Sunday 1 April 2012

Smash, Crash, Whoops -- Mistakes

The problem with mistakes is that you can never fix them. Not really. You can do things properly but once you have made the mistake; it's made. I'm always amused at people who say they live with no regrets and for a number of reasons. Particularly people who say they dont regret anything. I tell you what there are things I wish I hadn't done. I regret things but do my best to move on, accept, learn and continue onwards. The whole idea to me that someone has nothing where they say, 'well kinda wish I hadn't done that', is laughable. There has got to be someone who you've hurt, something that you've said, something you've done. There is nothing wrong with regret.

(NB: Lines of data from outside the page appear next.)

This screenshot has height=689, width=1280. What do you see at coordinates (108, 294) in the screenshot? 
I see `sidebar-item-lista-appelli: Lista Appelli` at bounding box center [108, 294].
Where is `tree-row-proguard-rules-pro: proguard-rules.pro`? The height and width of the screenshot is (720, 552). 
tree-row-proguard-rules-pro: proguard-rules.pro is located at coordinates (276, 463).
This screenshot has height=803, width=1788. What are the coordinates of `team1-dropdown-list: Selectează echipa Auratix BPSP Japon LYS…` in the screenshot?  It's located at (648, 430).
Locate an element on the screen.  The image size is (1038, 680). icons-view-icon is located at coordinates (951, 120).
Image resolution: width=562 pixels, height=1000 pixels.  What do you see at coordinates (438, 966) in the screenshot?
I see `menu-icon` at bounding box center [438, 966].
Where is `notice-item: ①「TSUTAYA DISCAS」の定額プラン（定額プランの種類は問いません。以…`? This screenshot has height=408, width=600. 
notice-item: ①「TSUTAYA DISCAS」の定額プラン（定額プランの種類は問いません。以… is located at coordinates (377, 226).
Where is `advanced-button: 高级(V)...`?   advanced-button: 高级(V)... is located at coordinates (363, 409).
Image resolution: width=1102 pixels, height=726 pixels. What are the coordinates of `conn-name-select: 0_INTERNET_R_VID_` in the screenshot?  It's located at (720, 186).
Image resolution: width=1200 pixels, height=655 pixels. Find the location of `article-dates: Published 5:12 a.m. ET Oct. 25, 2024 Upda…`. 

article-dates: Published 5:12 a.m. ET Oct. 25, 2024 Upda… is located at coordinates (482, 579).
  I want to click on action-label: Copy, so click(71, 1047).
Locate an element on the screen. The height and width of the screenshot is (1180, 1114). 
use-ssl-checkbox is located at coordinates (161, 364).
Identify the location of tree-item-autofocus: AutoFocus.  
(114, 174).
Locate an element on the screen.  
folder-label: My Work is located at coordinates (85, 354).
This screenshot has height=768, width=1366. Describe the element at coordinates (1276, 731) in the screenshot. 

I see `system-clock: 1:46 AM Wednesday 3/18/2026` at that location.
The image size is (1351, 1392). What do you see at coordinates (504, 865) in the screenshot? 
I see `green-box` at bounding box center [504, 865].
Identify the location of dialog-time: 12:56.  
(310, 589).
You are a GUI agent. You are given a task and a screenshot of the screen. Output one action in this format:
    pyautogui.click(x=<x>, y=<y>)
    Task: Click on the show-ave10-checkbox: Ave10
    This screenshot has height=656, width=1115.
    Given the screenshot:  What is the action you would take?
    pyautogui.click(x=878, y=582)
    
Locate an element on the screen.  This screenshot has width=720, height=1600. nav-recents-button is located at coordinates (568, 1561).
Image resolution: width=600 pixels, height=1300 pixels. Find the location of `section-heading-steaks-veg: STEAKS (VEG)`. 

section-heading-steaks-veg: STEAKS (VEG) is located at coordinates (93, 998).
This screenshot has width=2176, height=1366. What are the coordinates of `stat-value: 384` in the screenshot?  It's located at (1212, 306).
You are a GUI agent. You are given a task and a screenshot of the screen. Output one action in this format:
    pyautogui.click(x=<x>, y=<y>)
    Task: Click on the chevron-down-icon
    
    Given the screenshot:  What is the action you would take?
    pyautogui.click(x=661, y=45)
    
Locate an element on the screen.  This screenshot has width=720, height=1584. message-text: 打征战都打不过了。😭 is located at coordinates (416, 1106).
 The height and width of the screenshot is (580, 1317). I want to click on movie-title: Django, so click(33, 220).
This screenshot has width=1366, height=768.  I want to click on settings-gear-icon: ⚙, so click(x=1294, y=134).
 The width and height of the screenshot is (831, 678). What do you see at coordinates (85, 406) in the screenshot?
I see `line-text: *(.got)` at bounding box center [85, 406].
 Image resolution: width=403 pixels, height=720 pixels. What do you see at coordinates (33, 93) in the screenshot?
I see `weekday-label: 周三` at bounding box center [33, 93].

The point is I feel like I should be someplace else. I've lost three years wasting time. This is a silly thought and a totally rediculous dellusional illusion. Just can't shake that feeling that I should just be somewhere not, where I am. Don't get me wrong, I think I'm on the right path, just lagging behind.

Most of this is probably in reference to others, (always a bad place to begin). There is nothing I can do about it, so accept I will and move on. The world after all keeps spinning. Just if you could all stop getting good jobs and careers, getting girlfriends, boyfriends, fiances and spouses. You know just till I've caught up.

Mistakes can be fixed though, just gotta make sure it didn't do too much damage first. I hear time heals all wounds, even if that's not true it must heal a great deal of them.